In realtà, l'inflazione sembra generata prevalentemente dalla crescita dei prezzi dei prodotti energetici e delle materie prime, ma le dichiarazioni di Trichet confermano le aspettative che la ripresa economica europea si sta consolidando. Tra breve sapremo se anche la Federal Reserve comincerà a riflettere su una possibile revisione della politica monetaria espansiva adottata negli ultimi due anni e riaffermata a novembre con un acquisto di obbligazioni pari a 600 miliardi di dollari. Nei paesi emergenti, dove l'economia reale cresce a ritmi molto più sostenuti, le politiche monetarie per contenere la crescita dei prezzi sono cominciate già da molti mesi, con aumenti dei tassi a breve e delle riserve bancarie.
Un aumento dell'inflazione riflette, quindi, in parte, un miglioramento della situazione economica globale. Dall'inizio della crisi economica, il governatore della Federal Reserve, Ben Bernanke, paventava che la recessione del 2008 si tramutasse in una prolungata deflazione di tipo giapponese. Poiché i debiti degli operatori finanziari (e del settore pubblico) sono definiti in termini nominali, la caduta dei prezzi determina, di fatto, un trasferimento di risorse a danno dei debitori, alimentando, per questa via, il prolungamento della crisi finanziaria. Inoltre, le aspettative di una discesa dei prezzi ritarda gli acquisti e genera un calo della domanda aggregata.
Tuttavia, un ritorno dell'inflazione non è privo di incognite. Le politiche di quantitative easing, cioè il sistematico acquisto di titoli da parte delle banche centrali, ha generato un'enorme riserva di liquidità a disposizione degli intermediari finanziari che, finora, non è stata utilizzata a causa della mancanza di fiducia e della volontà di costituire fondi precauzionali. Cosa succederà quando alle banche sarà tornato l'appetito per il rischio e per i rendimenti? Se la liquidità verrà utilizzata per un improvviso e rapido aumento del credito, la domanda aggregata potrebbe crescere più rapidamente dell'offerta e la dinamica dei prezzi potrebbe sfuggire al controllo delle autorità monetarie. Quali strumenti potranno utilizzare le banche centrali per evitare che ciò avvenga? Basterà un aumento dei tassi d'interesse?

● **ESTRATTO DATI**
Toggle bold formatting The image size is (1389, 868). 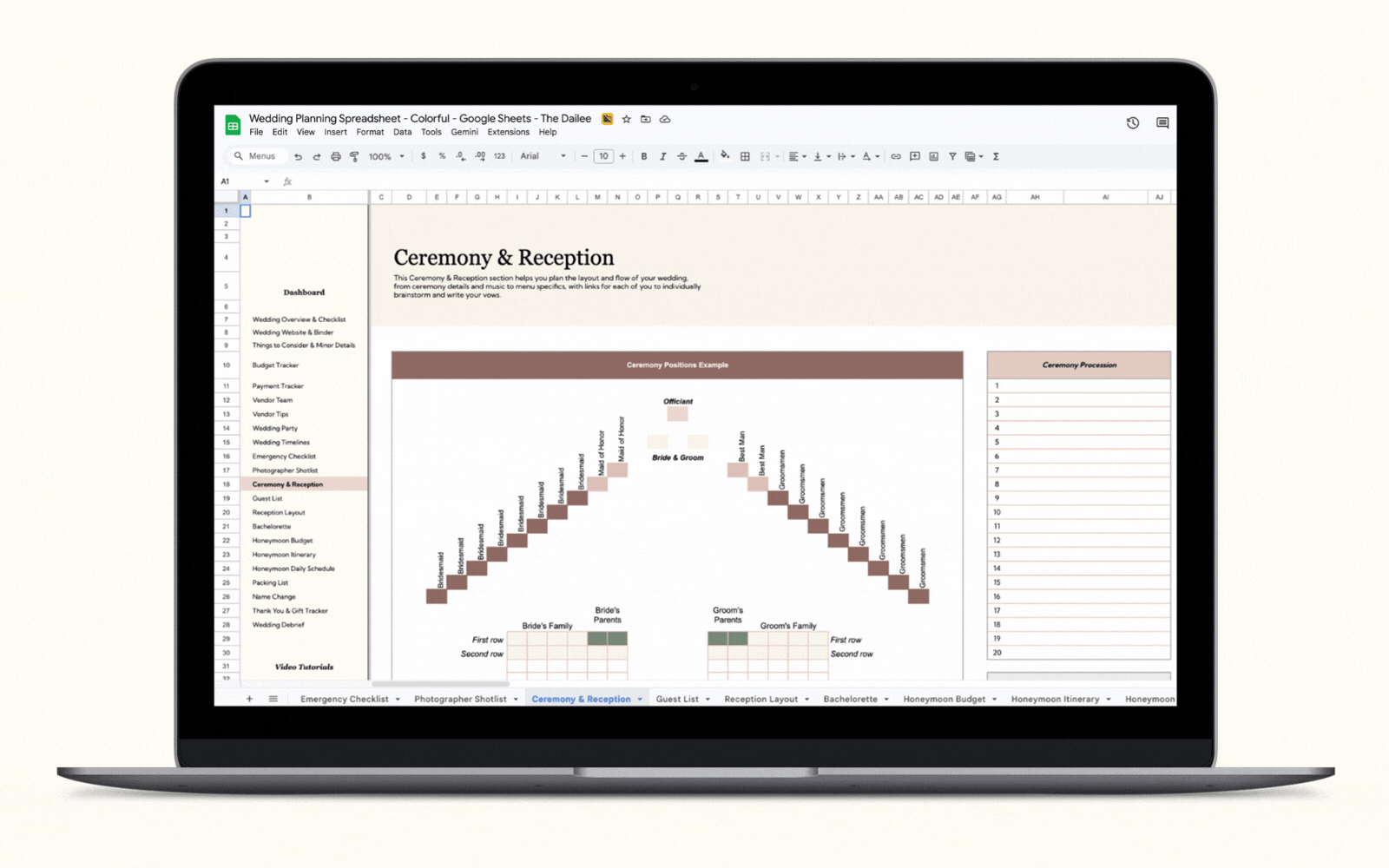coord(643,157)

--

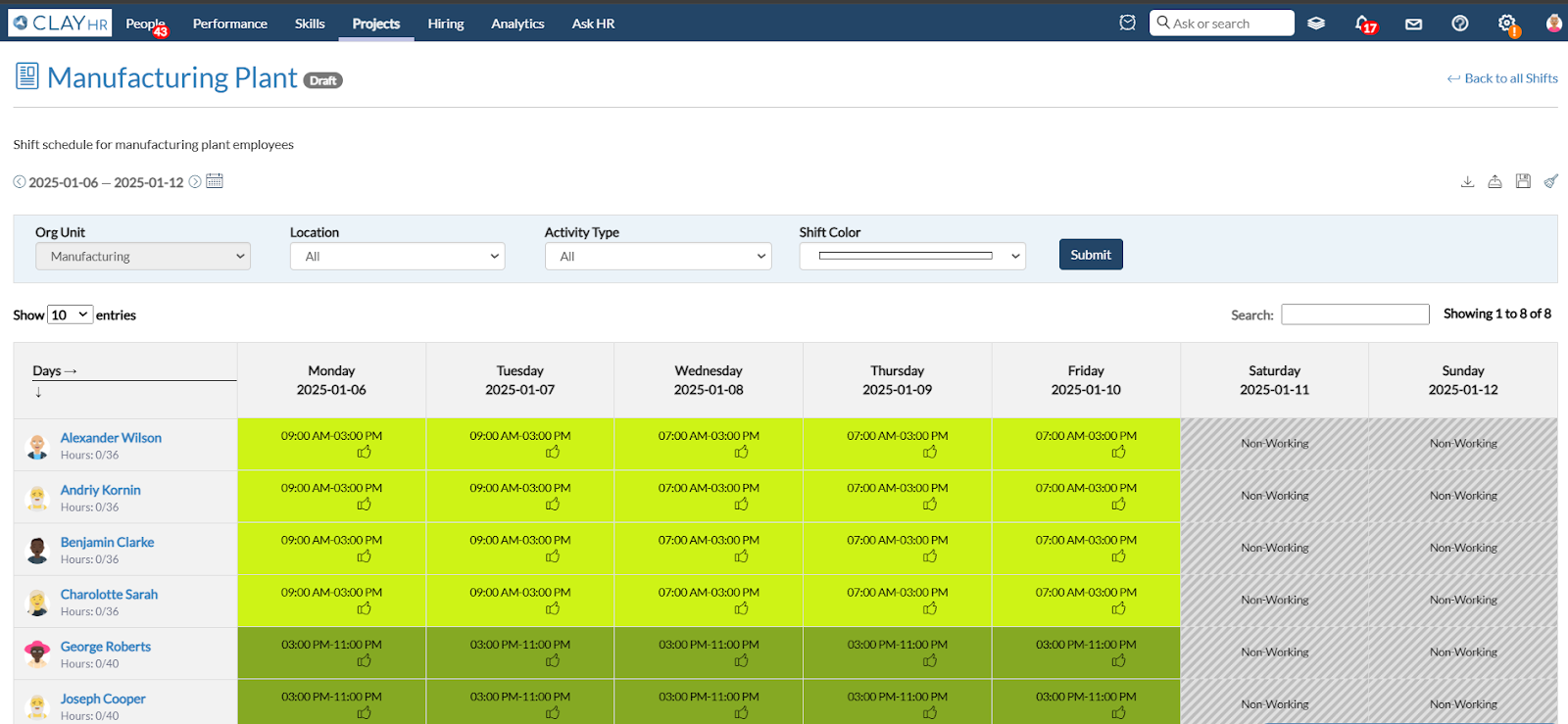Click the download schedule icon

● **DA FARE**
(a) Nel testo sull'inflazione, a quanto ammontava l'acquisto di obbligazioni con cui a novembre la Federal Reserve ha riaffermato la sua politica monetaria espansiva?
(b) Riscrivi il passo del testo sull'inflazione che comincia con "Tuttavia, un ritorno" e termina con "dei tassi d'interesse?", sostituendo "intermediari finanziari" con "operatori di mercato".
Il materiale non ha alcun legame con il testo sull'inflazione.

● **RISPOSTE**
(a) A 600 miliardi di dollari.

(b)
Tuttavia, un ritorno dell'inflazione non è privo di incognite. Le politiche di quantitative easing, cioè il sistematico acquisto di titoli da parte delle banche centrali, ha generato un'enorme riserva di liquidità a disposizione degli operatori di mercato che, finora, non è stata utilizzata a causa della mancanza di fiducia e della volontà di costituire fondi precauzionali. Cosa succederà quando alle banche sarà tornato l'appetito per il rischio e per i rendimenti? Se la liquidità verrà utilizzata per un improvviso e rapido aumento del credito, la domanda aggregata potrebbe crescere più rapidamente dell'offerta e la dinamica dei prezzi potrebbe sfuggire al controllo delle autorità monetarie. Quali strumenti potranno utilizzare le banche centrali per evitare che ciò avvenga? Basterà un aumento dei tassi d'interesse?